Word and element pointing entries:
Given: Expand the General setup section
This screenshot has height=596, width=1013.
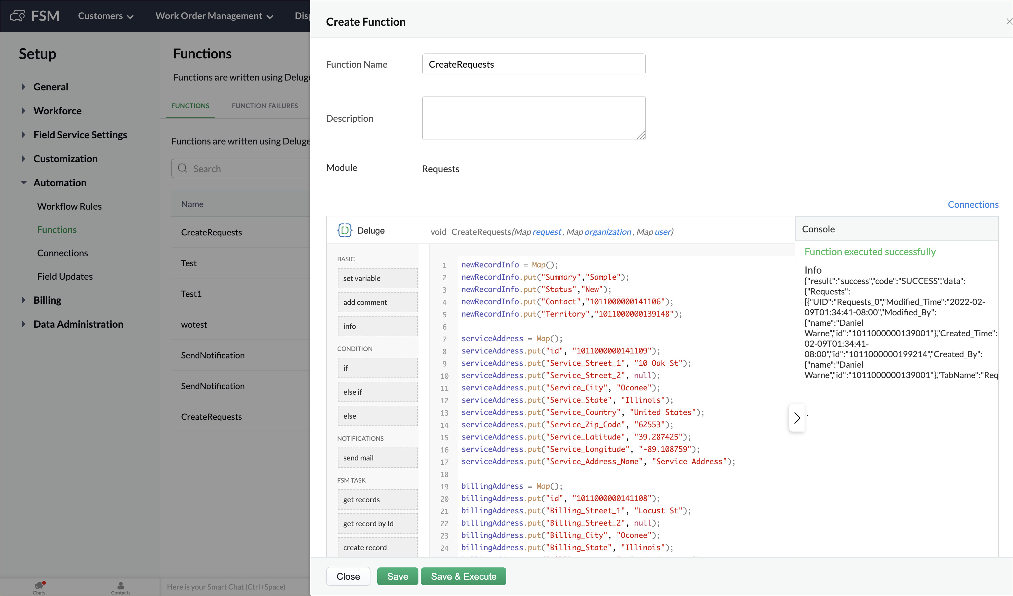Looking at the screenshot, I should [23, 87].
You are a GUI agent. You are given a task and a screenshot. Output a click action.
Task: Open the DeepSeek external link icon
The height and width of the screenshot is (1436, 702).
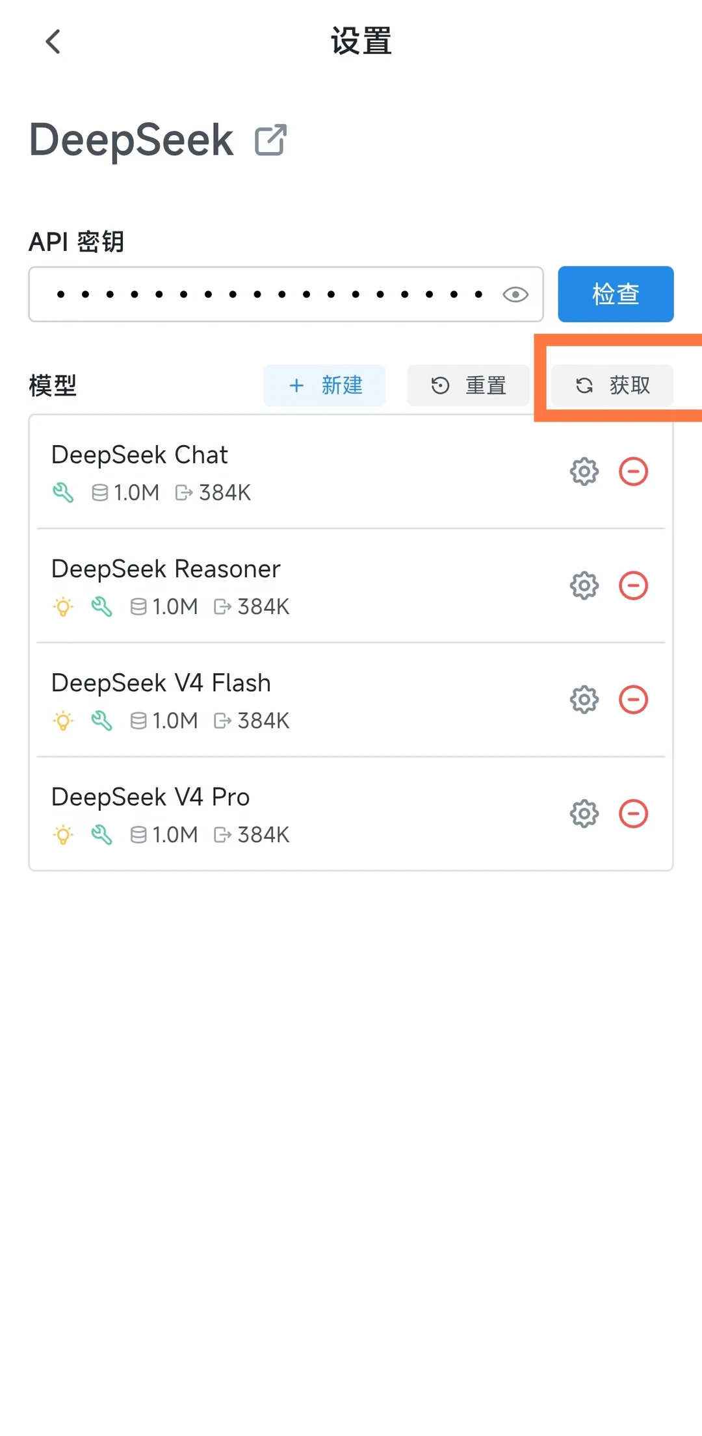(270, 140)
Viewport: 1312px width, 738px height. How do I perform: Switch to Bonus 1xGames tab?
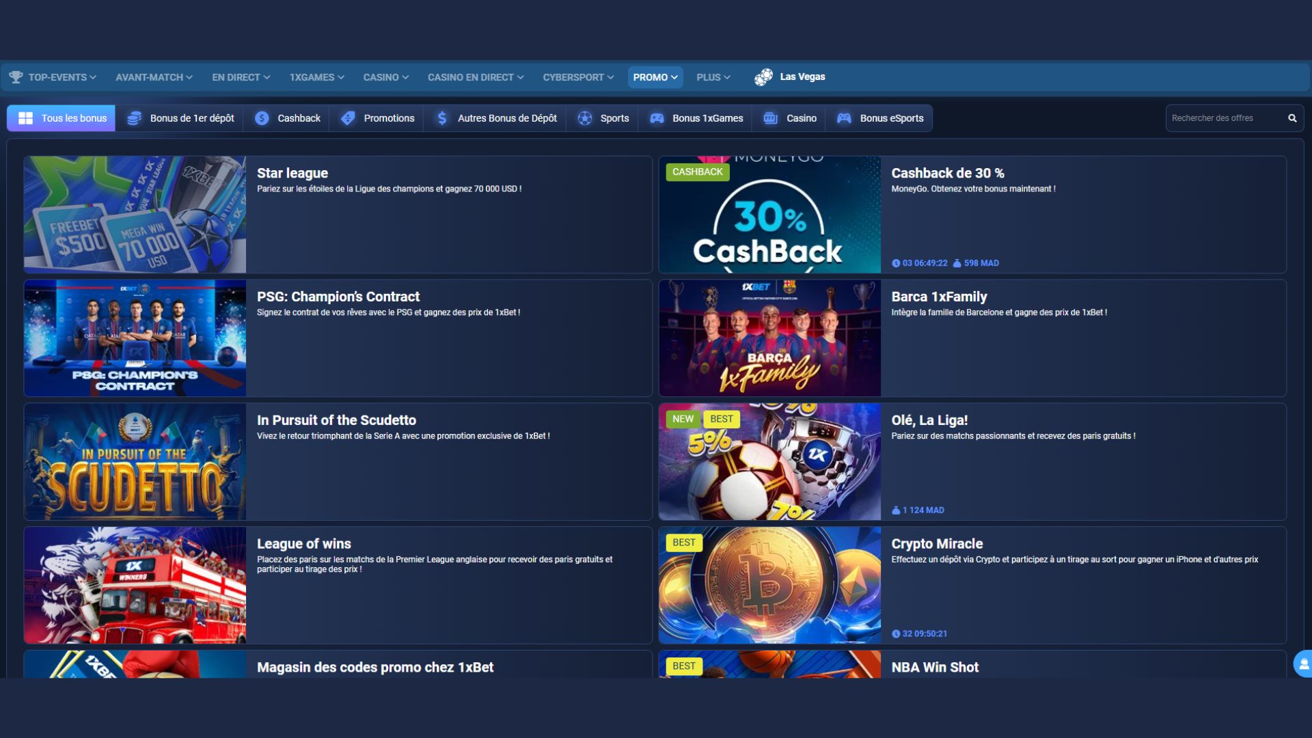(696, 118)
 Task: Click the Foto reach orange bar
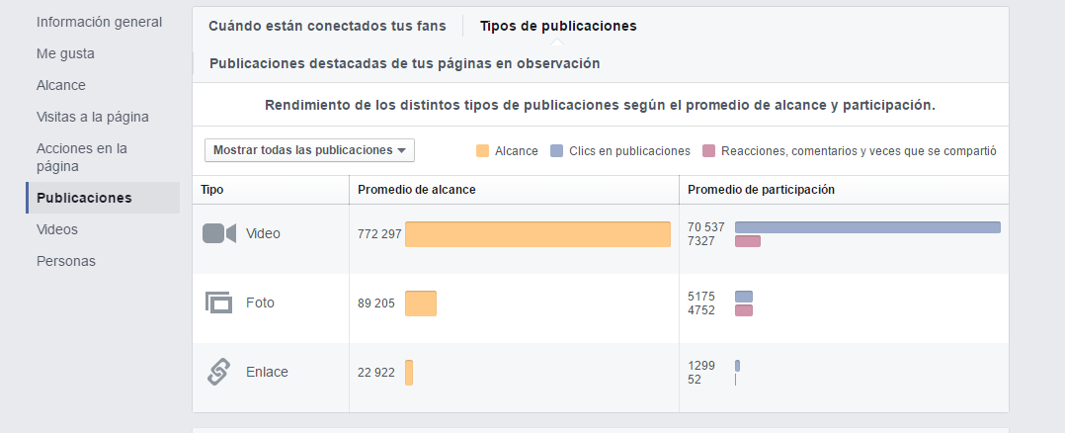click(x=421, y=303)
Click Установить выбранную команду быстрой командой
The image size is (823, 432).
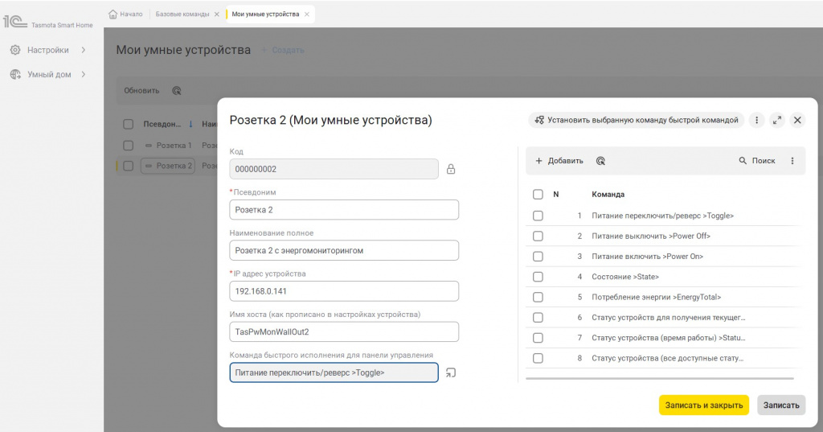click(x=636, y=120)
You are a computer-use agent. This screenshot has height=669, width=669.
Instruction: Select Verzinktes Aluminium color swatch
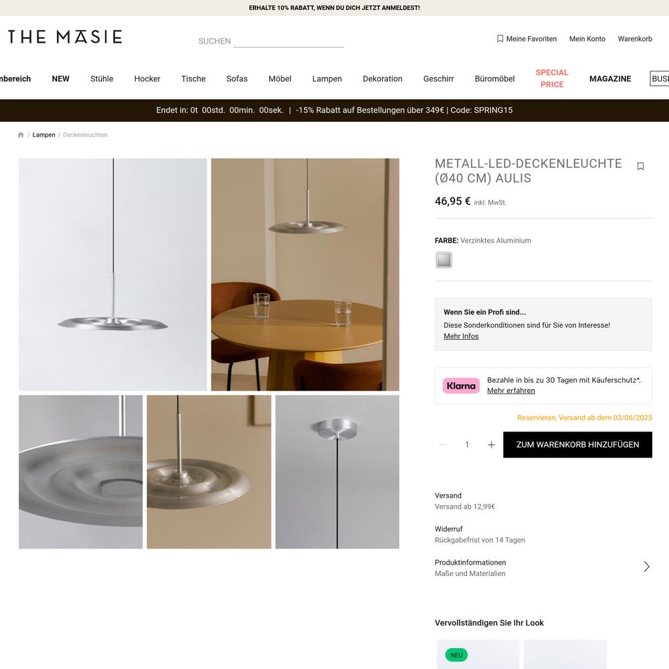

WRITTEN INSTRUCTION
Retype every line of the material above without any change, and omit the pictures from your answer.

RESPONSE
Given: Expand the General setup section
This screenshot has height=596, width=1013.
Looking at the screenshot, I should [23, 87].
You are a GUI agent. You are given a task and a screenshot. Output a click action.
Task: Open the DeepSeek external link icon
The height and width of the screenshot is (1436, 702).
(270, 140)
Viewport: 1312px width, 738px height. How do I perform: Switch to Bonus 1xGames tab?
(696, 118)
 Task: Click the Foto reach orange bar
click(x=421, y=303)
Click Установить выбранную команду быстрой командой
The image size is (823, 432).
click(x=636, y=120)
You are a computer-use agent. This screenshot has height=669, width=669.
Instruction: Select Verzinktes Aluminium color swatch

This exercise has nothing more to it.